Data excerpts:
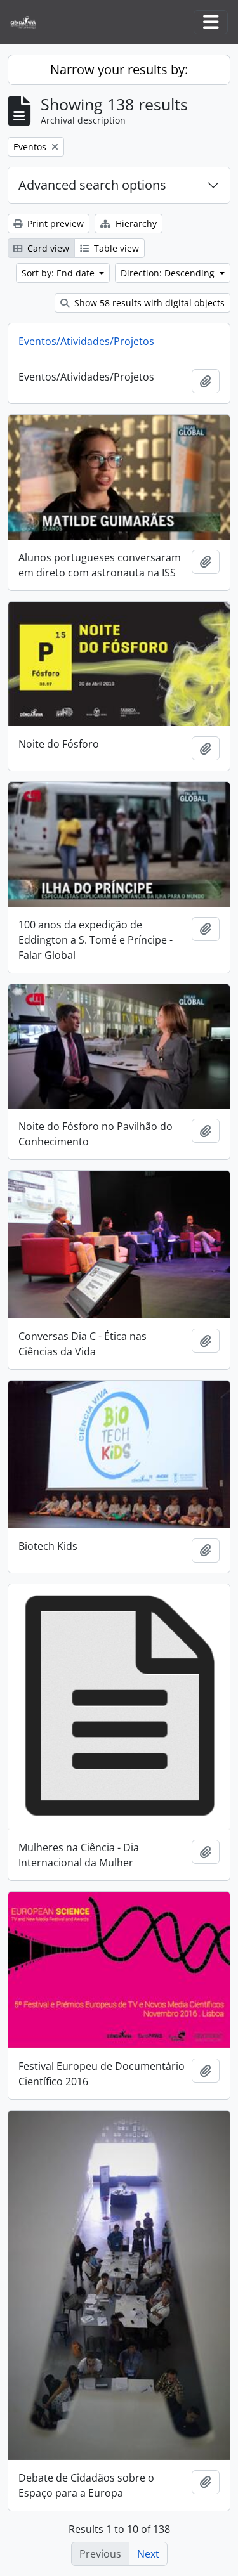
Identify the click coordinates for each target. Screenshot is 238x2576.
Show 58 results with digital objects (148, 303)
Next (148, 2554)
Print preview (54, 224)
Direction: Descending (169, 273)
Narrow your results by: (119, 69)
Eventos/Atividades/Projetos (86, 341)
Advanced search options (92, 184)
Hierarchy (135, 224)
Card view (47, 248)
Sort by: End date (59, 273)
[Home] (28, 22)
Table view (115, 248)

Task statement:
Leaving out every picture, repeat exactly the lines of the records from the start through the line that has "[Home] (28, 22)".

Solution:
Identify the click coordinates for each target. Screenshot is 238x2576.
Show 58 results with digital objects (148, 303)
Next (148, 2554)
Print preview (54, 224)
Direction: Descending (169, 273)
Narrow your results by: (119, 69)
Eventos/Atividades/Projetos (86, 341)
Advanced search options (92, 184)
Hierarchy (135, 224)
Card view (47, 248)
Sort by: End date (59, 273)
[Home] (28, 22)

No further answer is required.